FEMME FEED | AN INSTALLATION OF “OF THE MOMENT”
STORIES FOR GIRLS IN THE KNOW.
You could say I’m tapped in. Some might even say that’s an understatement. Truth is, I’m constantly scrolling, updating, checking my various outlets – expertly pressing two fingertips, awaiting a pulse. I like to lay blame on the industry I’ve chosen. Being an editor of online content demands one stay on the leading edge, and I’ve dedicated myself. However, always one to test my limits (or take on a good cleansing) I decided it high time to take on a social media detox, and see how I fare. For one whole week I was lighter, a little more wide-eyed to the natural world, I even learned a few things you won’t find on Google.
No, I didn’t have to lock my devices up in a safe. In fact as fate would have it, I agreed to go on a trip where service would not be available to me. Neither would power. Neither would running water (but that’s another story). The beginning was as rocky as the landscape of my surroundings for the next seven days. With the first 24 hours came bouts of panic. Was I going to miss an important email, would my clients forget I was unavailable (I had never truly gone off the radar before), and confront my silence with frustration? Would Vérité’s social accounts suffer from the halt in aesthetically pleasing updates? Every few hours I would sneak off behind a sage bush and seek just a blip of service. Nothing. It didn’t take long to realize I felt pathetic with my need to feel connected when I was amidst some of the worlds most beautiful views, and company.

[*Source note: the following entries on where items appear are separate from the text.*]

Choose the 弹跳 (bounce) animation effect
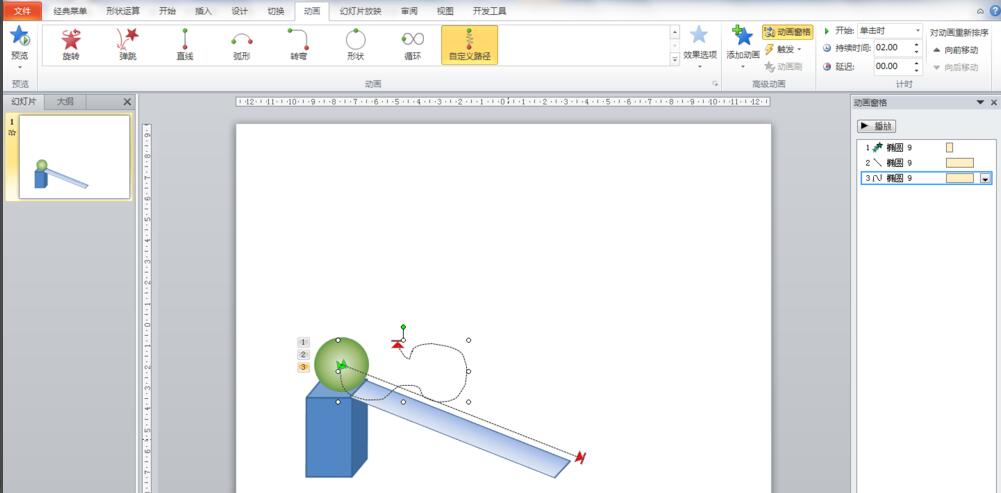1001x493 pixels. click(x=127, y=40)
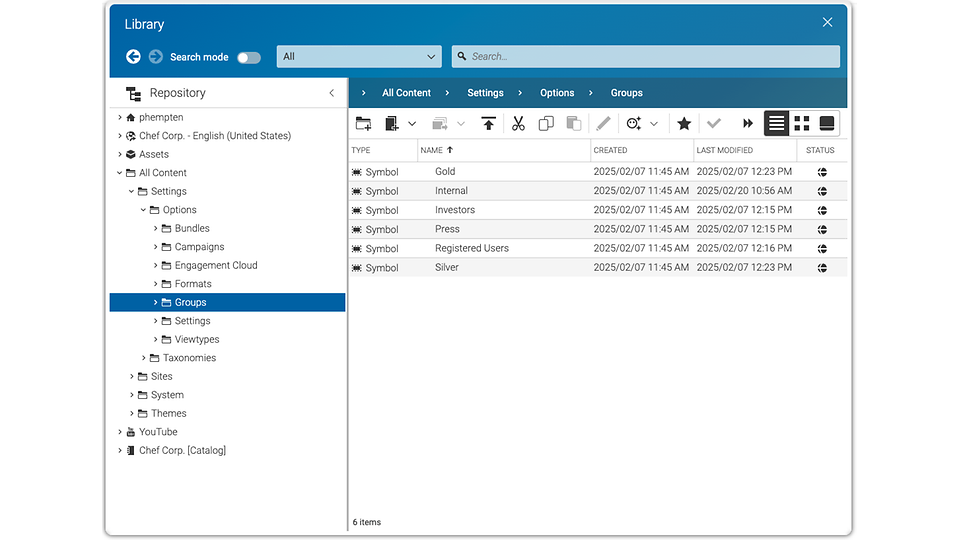960x540 pixels.
Task: Toggle the Search mode switch
Action: tap(248, 57)
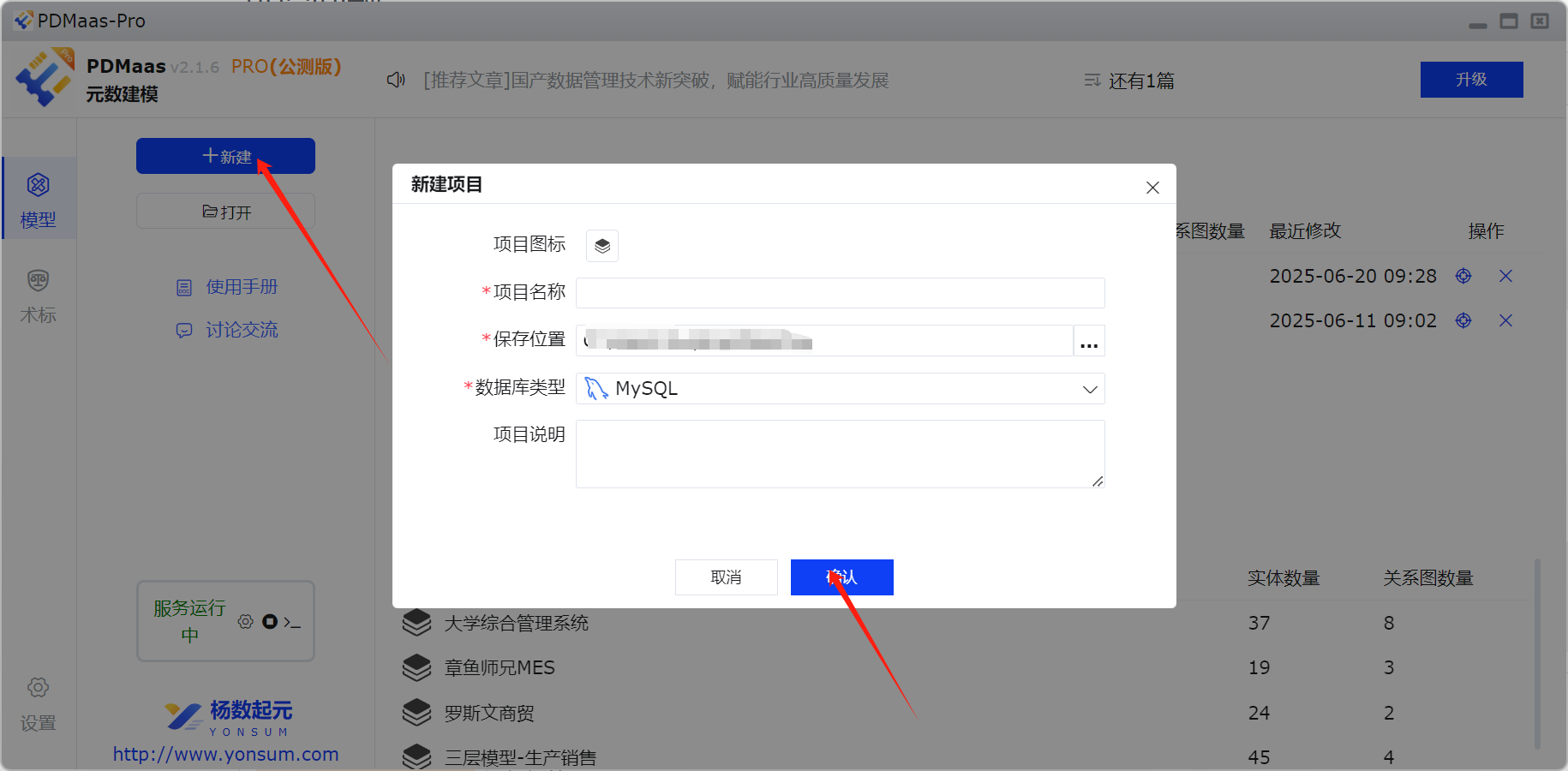This screenshot has height=771, width=1568.
Task: Click the service settings gear icon
Action: [246, 622]
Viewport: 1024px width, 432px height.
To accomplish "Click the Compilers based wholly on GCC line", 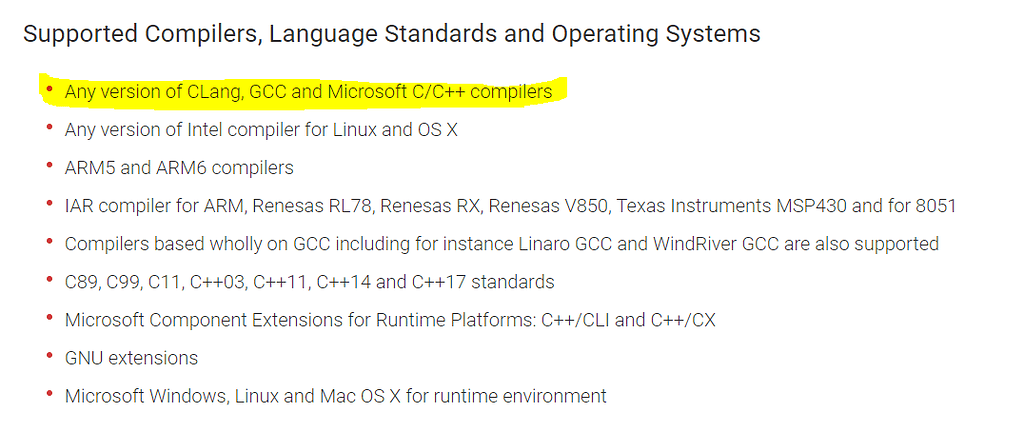I will pyautogui.click(x=502, y=244).
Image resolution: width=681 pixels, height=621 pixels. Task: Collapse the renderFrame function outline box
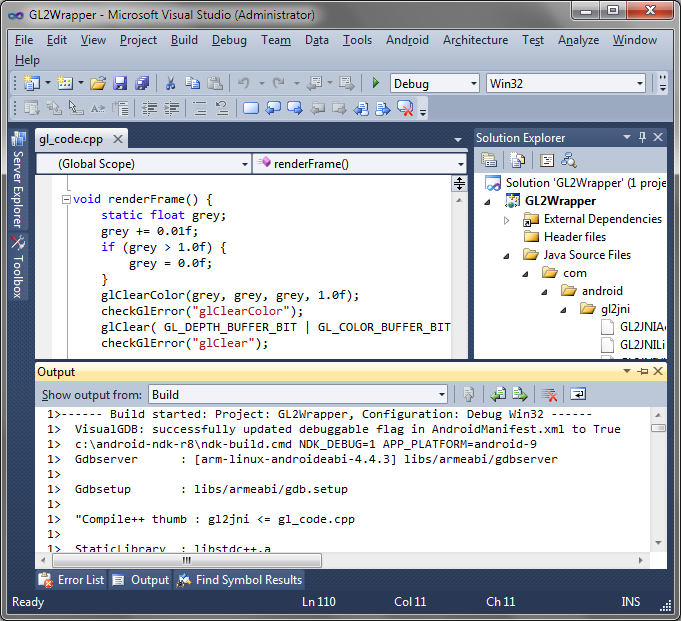point(66,199)
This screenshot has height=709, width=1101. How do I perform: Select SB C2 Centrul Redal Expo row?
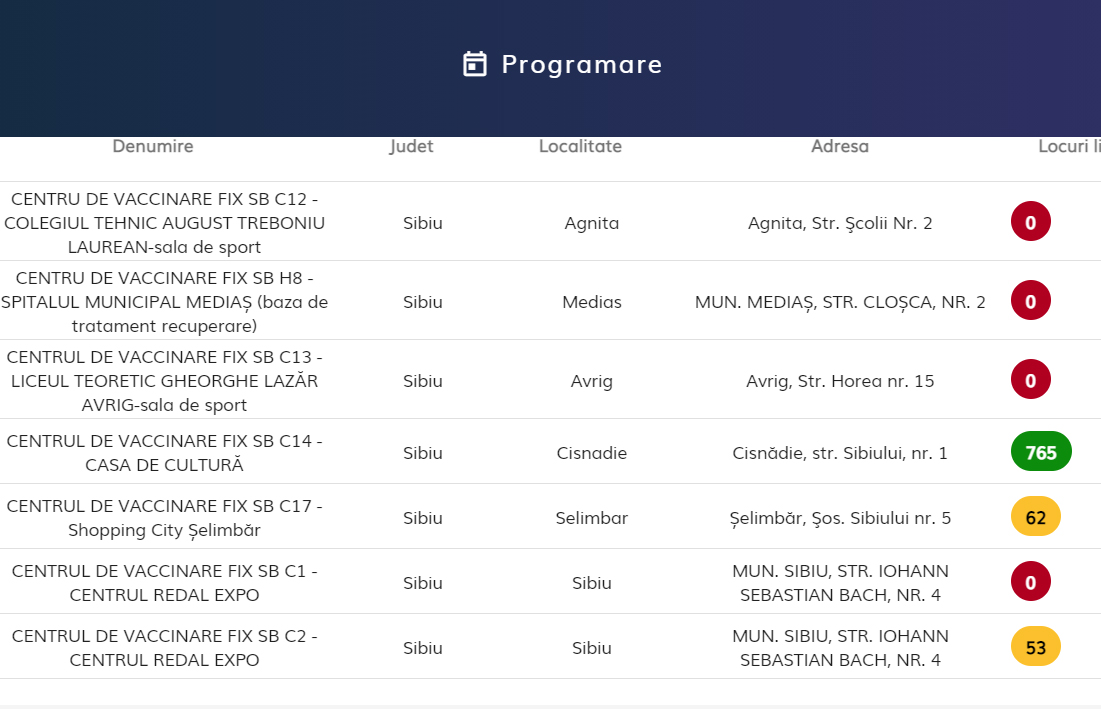click(165, 647)
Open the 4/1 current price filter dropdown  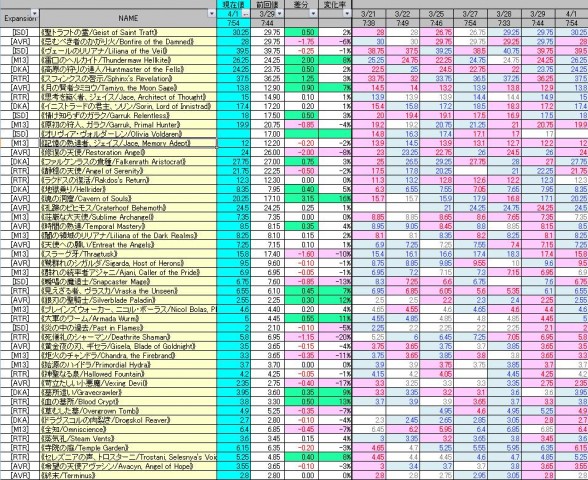246,14
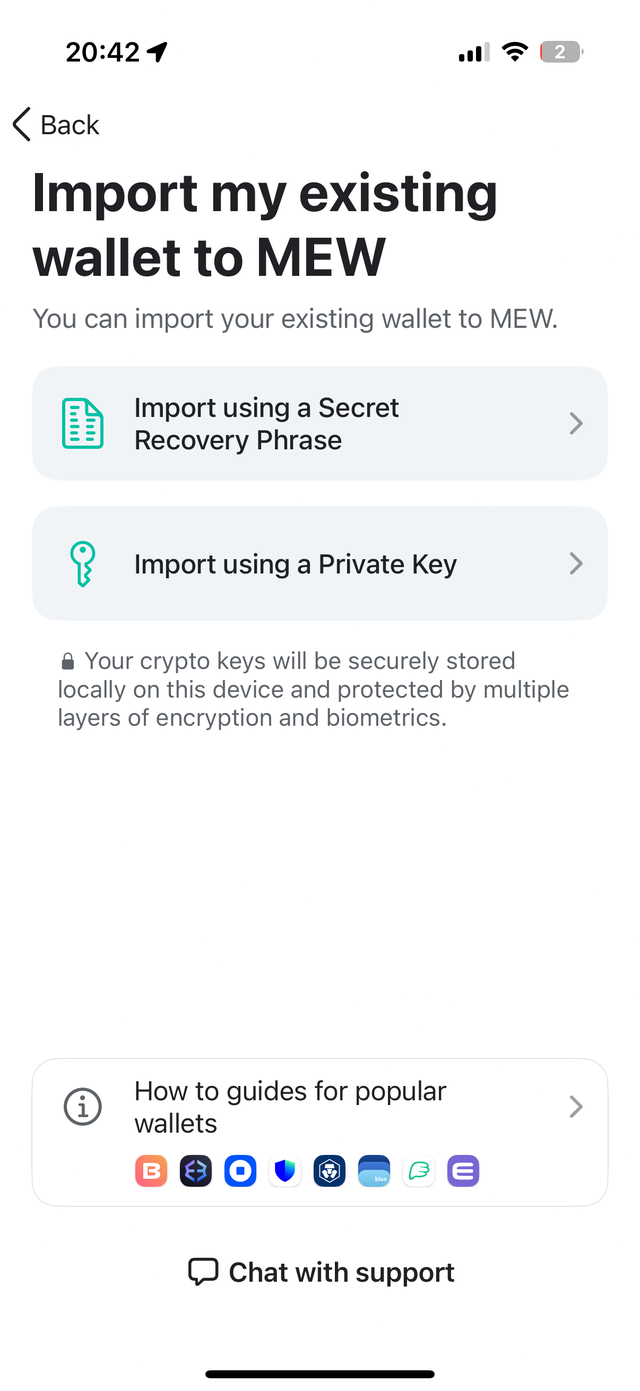The height and width of the screenshot is (1391, 640).
Task: Open Private Key import via its chevron
Action: pos(576,564)
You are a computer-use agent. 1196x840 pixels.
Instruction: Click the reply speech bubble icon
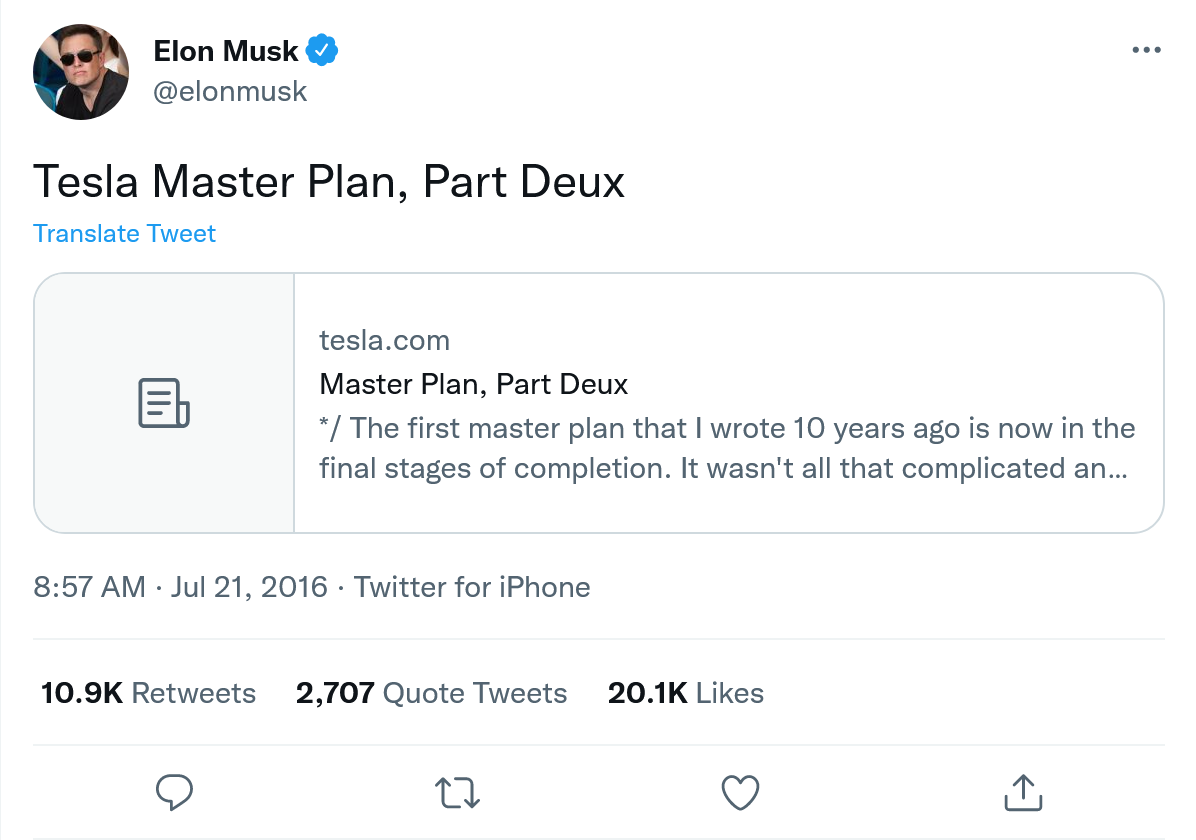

Like the first 24 hours of any diet, it was the initial hump that was the hardest. Soon I was free from that glowing rectangle that previously enslaved me. As a handful of days flew by, I took note that I hadn’t once wondered what my peers had been posting on Instagram. If I had missed any big announcements in the fashion world, fuck it. Any work tremors that may have arisen would still be there when I returned. Instead, I was preoccupied with my own thoughts. Working out little kinks that I had long been putting off, in exchange for a de-compressing Netflix session. Without the ability to distract myself with thumbing through other people’s lives, or pending tasks, I could re-center into my own true feelings — without influence. With this epiphany came the return of my decisiveness to an empowered state, and re-fueled my creativity.
Since returning from off the grid, I realized a few things about my social [networking] interactions. One being, I had actually never been entirely comfortable with Snapchat. I had always felt it a bit weird watching the lives of people I didn’t really know (or at all). I had jumped on the social network’s bandwagon in a burst of FOMO perhaps, and just stayed for the ride. I realize it truly wasn’t benefiting me in any way, whatsoever. It was deleted, and has not been missed.
While I adore being able to have the world at my fingertips, or at least virtual postcards from it, I had it enveloping me in its purest form, IRL. I did’t even feel the need to snag a few shots for my camera roll. I didn’t care who saw, it was like my own private one-on-one time with the universe. Memories that were stored only in my head, they would eventually fade, but that was comforting in a way.
So often we feel the need to be apart of everything. Every social network, outlet, platform. As individuals, and businesses we are spreading ourselves too thin trying to “kill it” per say at them all. In an attempt to reach our followers, readers, customers, we are diluting our own personalities and brand — oversharing even. What ever happened to a little bit of mystery? While so many log-on to find references, and inspiration, logging-off is actually where you will find true ingenuity, far from the subconscious mood boarding we’ve come to do automatically.